Overview

Rime AI’s text-to-speech capabilities are available through two service implementations:

  • RimeTTSService: WebSocket-based implementation with word-level timing and interruption support
  • RimeHttpTTSService: HTTP-based implementation for simpler use cases

You can obtain a Rime API key by signing up at Rime.

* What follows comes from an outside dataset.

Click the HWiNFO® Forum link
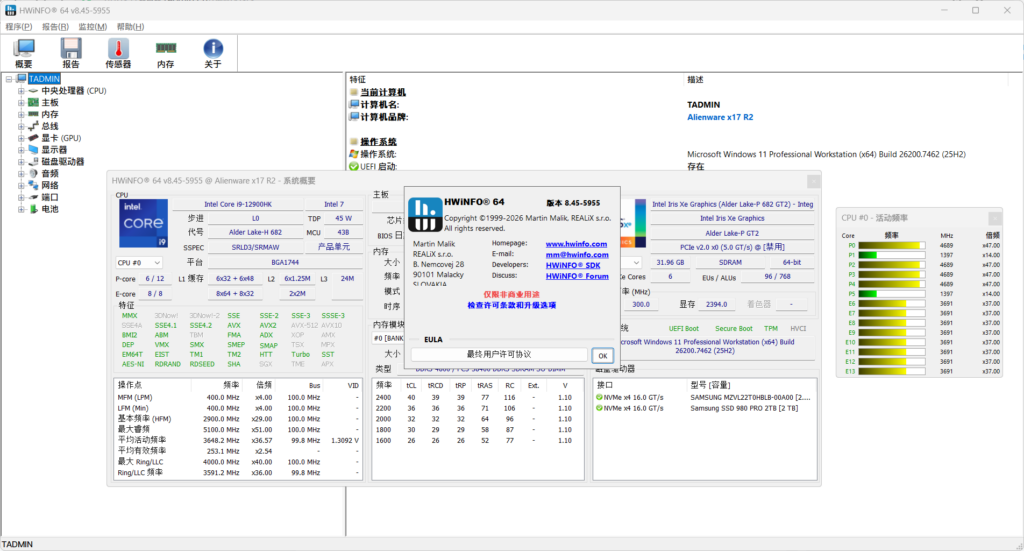 (x=576, y=276)
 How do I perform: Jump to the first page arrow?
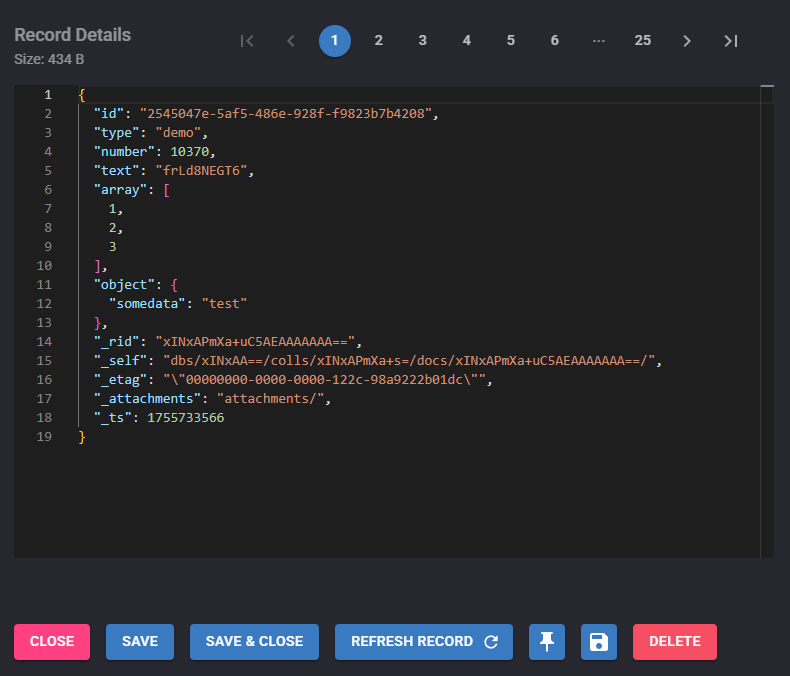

RimeTTSService (WebSocket Service)

Uses Rime’s WebSocket JSON API for real-time speech synthesis with word-level timing information.

Constructor Parameters

api_key
str
required

Rime API key

voice_id
str
required

Rime voice identifier

url
str
default:
"wss://users-ws.rime.ai/ws2"

Rime WebSocket API endpoint

model
str
default:
"mistv2"

Model ID to use for synthesis

sample_rate
int
default:
"None"

Output audio sample rate in Hz

params
InputParams
default:
"InputParams()"

Speech generation parameters

Features

  • Word-level timing information
  • Support for interruptions
  • Context tracking across multiple messages
  • Real-time audio streaming
  • Proper sentence aggregation

RimeHttpTTSService (HTTP Service)

Constructor Parameters

api_key
str
required

Rime API key

voice_id
str
default:
"eva"

Rime voice identifier. See Rime’s documentation for supported voices.

model
str
default:
"mist"

Choose mist for hyper-realistic conversational voices or v1 for Rime’s first-gen model.

sample_rate
int
default:
"None"

Output audio sample rate in Hz

params
InputParams
default:
"InputParams()"

Speech generation parameters

Output Frames

Both services generate the following frames:

Control Frames

TTSStartedFrame
Frame

Signals start of speech synthesis

TTSStoppedFrame
Frame

Signals completion of speech synthesis

Audio Frames

TTSAudioRawFrame
Frame

Contains generated audio data: - PCM audio format - Specified sample rate - Single channel (mono)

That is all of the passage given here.